Humorista angolano faz sucesso com vídeo sobre Luanda Leaks
21 de fevereiro de 2020
O bairro Paraíso surgiu como um campo de refugiados da guerra civil no início da década de 1990 e ganhou estatuto de bairro em 2000. A área no município do Cacuaco é a mais populosas de Luanda - com 180 mil habitantes. A maioria dos moradores da comunidade são jovens que vivem em condições precárias. A região serve como primeira paragem ou moradia para pessoas que saem das províncias para tentar a vida na capital.
Nesse ambiente, vive um dos mais novos talentos do humor angolano. Cólua Tremura, de 26 anos, está a finalizar o curso de Medicina na Universidade Agostinho Neto. O Bairro do Paraíso serviu de inspiração e palco para ele revelar o seu talento para o stand-up comedy.
Tremura nasceu no município de Cazenga, em Luanda. Ele conta que, "devido a problemas, foi morar em Cacuaco-Quicolo" e depois transferiu-se ao bairro Paraíso. Órfão de pai, falecido dois meses depois do seu nascimento, Cólua tem três irmãos, que diz terem desempenhado um papel fundamental para que ele não enveredasse para o caminho da delinquência, uma vez que a criminalidade regista níveis alarmantes no bairro.
Cólua decidiu morar no lar de estudantes da Universidade Agostinho Neto para melhor se concentrar nos estudos. Entretanto, as memórias do lugar onde passou a sua infância são indeléveis. Violência, falta de policiamento, falta de eletricidade e condições degradadas de saneamento restringem uma série de liberdades aos moradores. A criminalidade, entretanto, é a situação mais crítica.
Transformar drama em humor
O humorista aborda temas como a grande corrupção, as desigualdades sociais, o desemprego juvenil e a fraca qualidade dos serviços públicos em Angola. "Eu tento levar isso ao stand-up comedy para mostrar um lado que normalmente não passa na televisão e para chamar atenção, porque quem é de Cacuaco sabe como é aquela área e quem não é não tem a mínima noção", explica.
Foi a cultura de leitura na universidade que o conduziu a aprofundar estudos sobre a realidade social do seu país, sobretudo dos bairros periféricos de Luanda - que espelham assimetrias sociais se comparados com os bairros das elites.
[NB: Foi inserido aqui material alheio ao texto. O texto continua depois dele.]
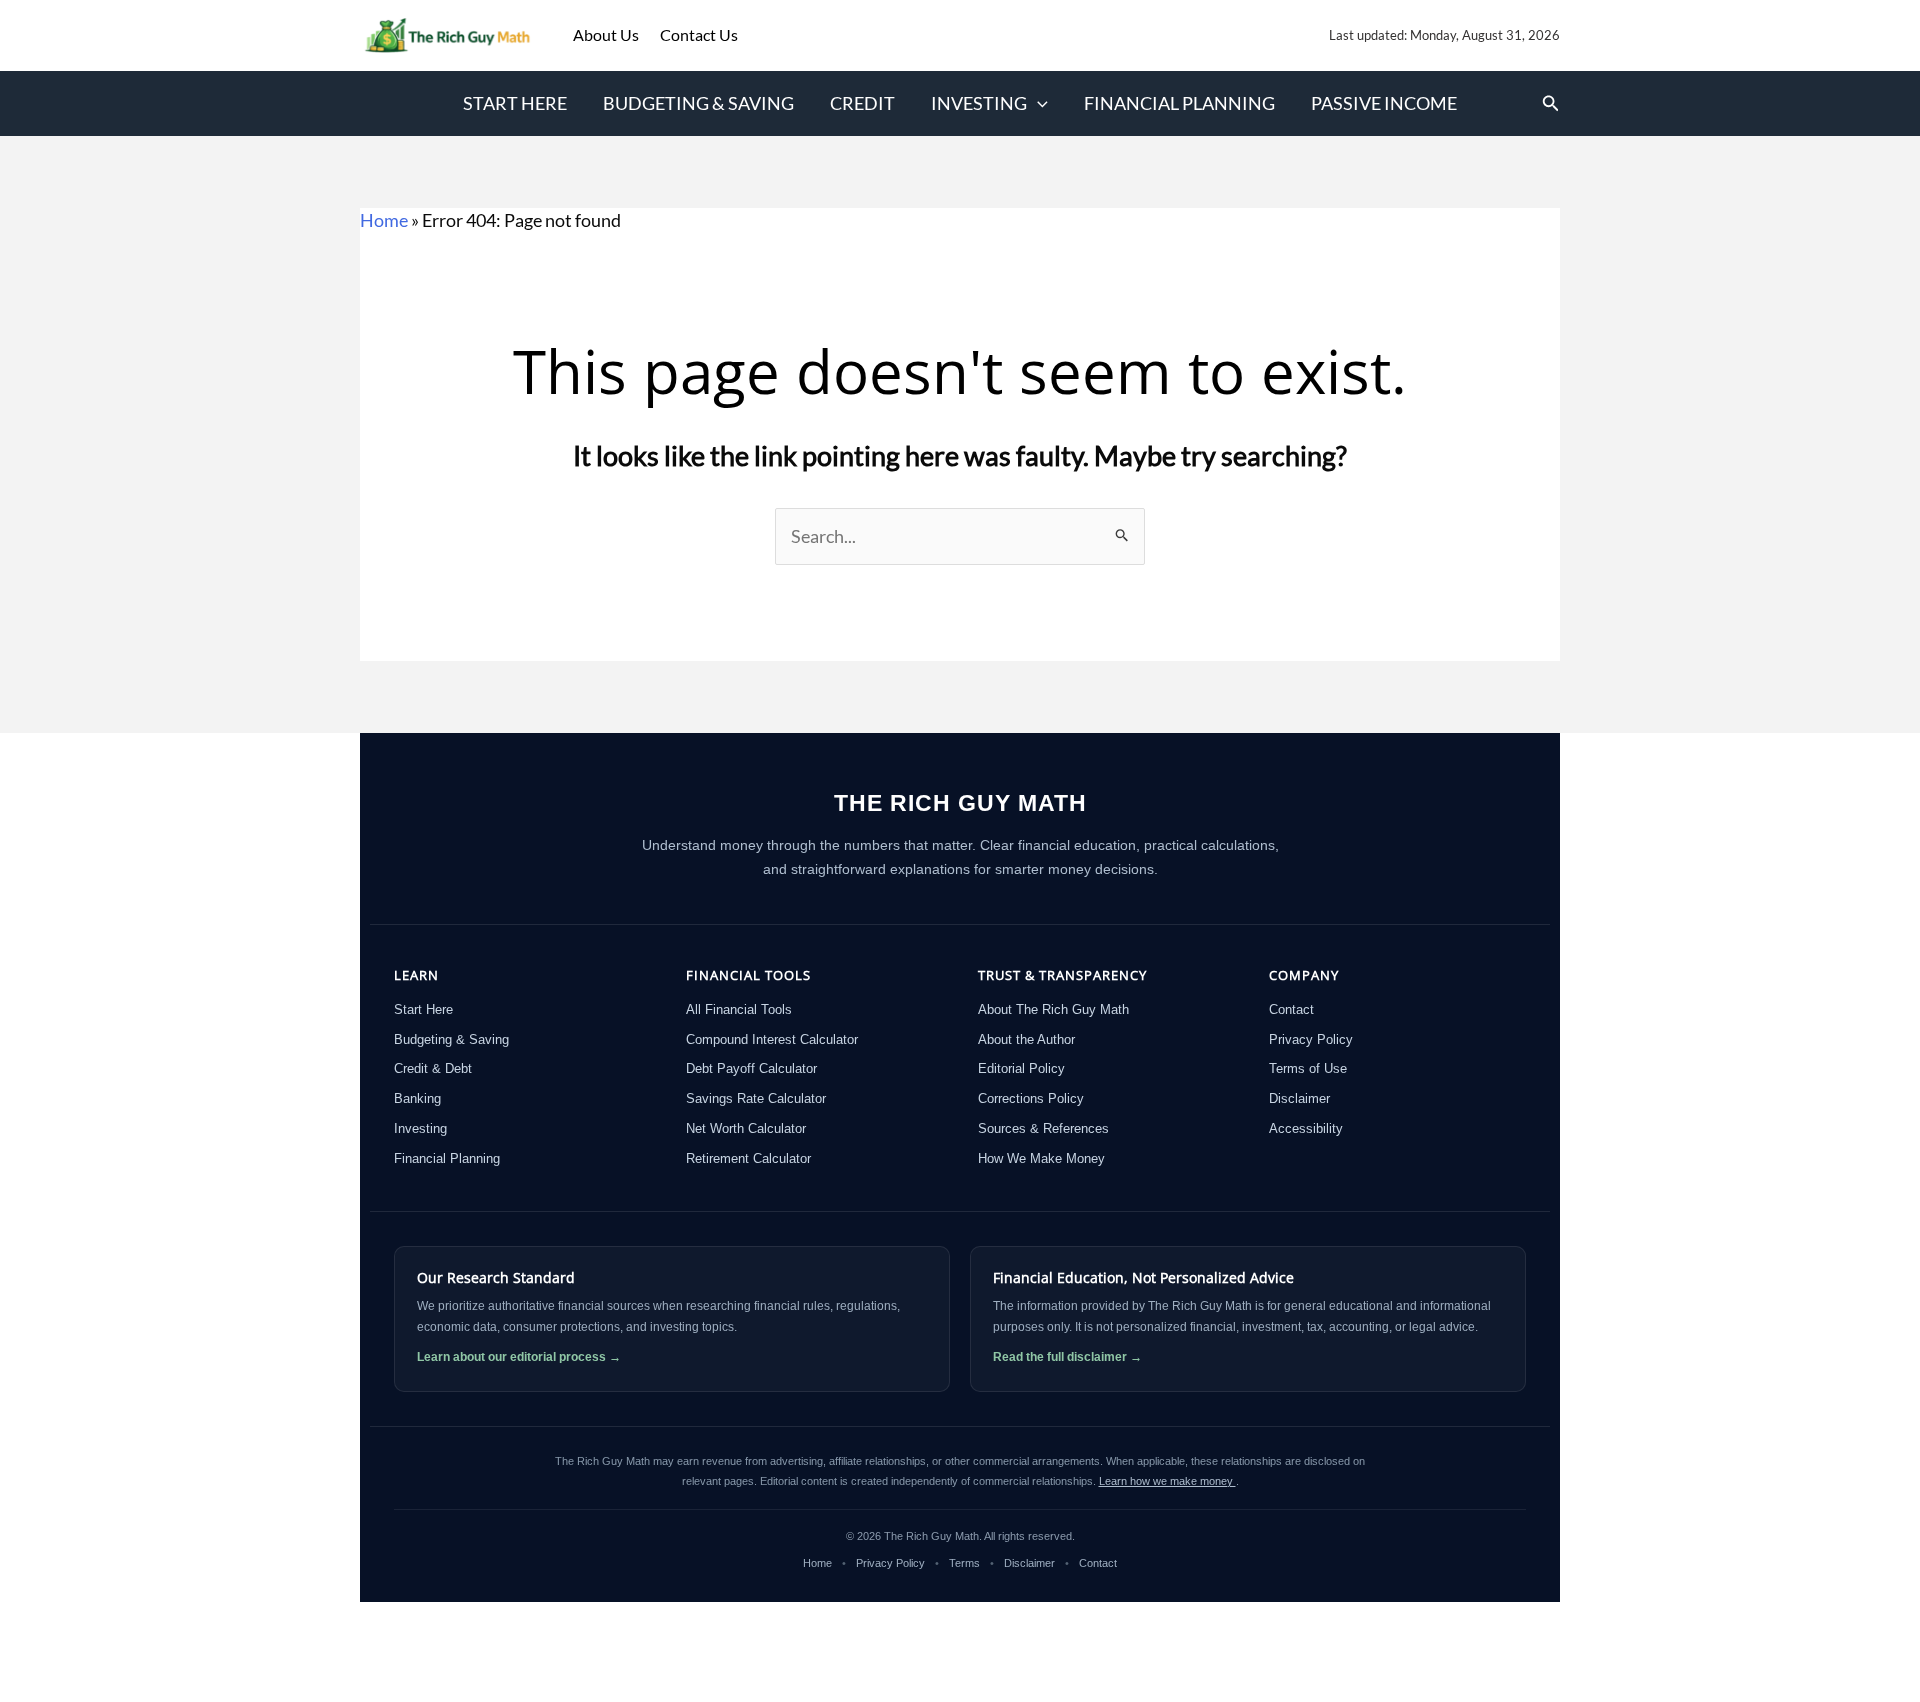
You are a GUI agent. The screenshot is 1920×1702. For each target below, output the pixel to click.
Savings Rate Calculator (756, 1098)
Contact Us (699, 34)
Esta é uma realidade que Cólua entende como fruto do modelo de distribuição de riqueza em Angola - um tema que questiona desde a infância, mas sobre o qual nem sempre pode opinar. "Em Angola somos educados que criança não pode falar sobre política, mas eu não acho correto", diz.
O comediante sul-africano,Trevor Noah, é uma das suas grandes inspirações. Cólua também gosta de nomes sonantes do humor angolano, mas não esconde a admiração pelo seu irmão Francisco Cólua, que, não sendo humorista, faz crítica social de forma sarcástica.
"Luanda Leaks" tem mais visualizações
Segundo o Instituto Nacional de Estatísticas de Angola (INE), até o terceiro trimestre de 2019, o desemprego rondava os 30,7%. Entre 2018 e 2019, a pobreza afetou 40,5% da população. Por isso que temas como o desemprego entre os jovens, os desafios no uso dos serviços públicos, a vida em bairros suburbanos como o Paraíso, sejam alguns dos temas mais interativos no seu portifólio vídeos partilhados nas redes sociais.
Entretanto, o "Luanda Leaks", caso despoletado por jornalistas internacionais, que analisa a origem da fortuna de Isabel dos Santos, filha do antigo Presidente de Angola, José Eduardo dos Santos, é um dos temas mais visualizados.
"Eu estava a pensar, angolanos só gostam de roubar milhões. [ …] As crias do mano Zé têm muito hábito de roubar milhões. Zé não roubou milhões? Isabel na Sonangol é milhões aqueles, eih … pai, tem dinheiro que não se lê. Se alguém me dá aqueles milhões …" assim argumentava Cólua no vídeo sobre Luanda Leaks.
O humorista espera com o stand-up comedy ajudar várias mentes a pensar. O seu sonho para Angola é ver um Estado que dê atenção às áreas sociais.
"Eu gostaria de ver uma Angola onde os serviços públicos funcionem, funcionem bem mesmo. Por vezes, também, o Governo não injeta dinheiro suficiente, vamos considerar, para aqueles serviços funcionarem. A nossa população, a maioria depende dos serviços públicos, e quando acorre a estes serviços encontra as tais debilidades e vai sofrer mais."
Tendo a medicina e a carreira de comediante aos pés, Cólua diz pretender "salvar o maior número de vidas" como médico, mas não pensa em parar de pisar os palcos.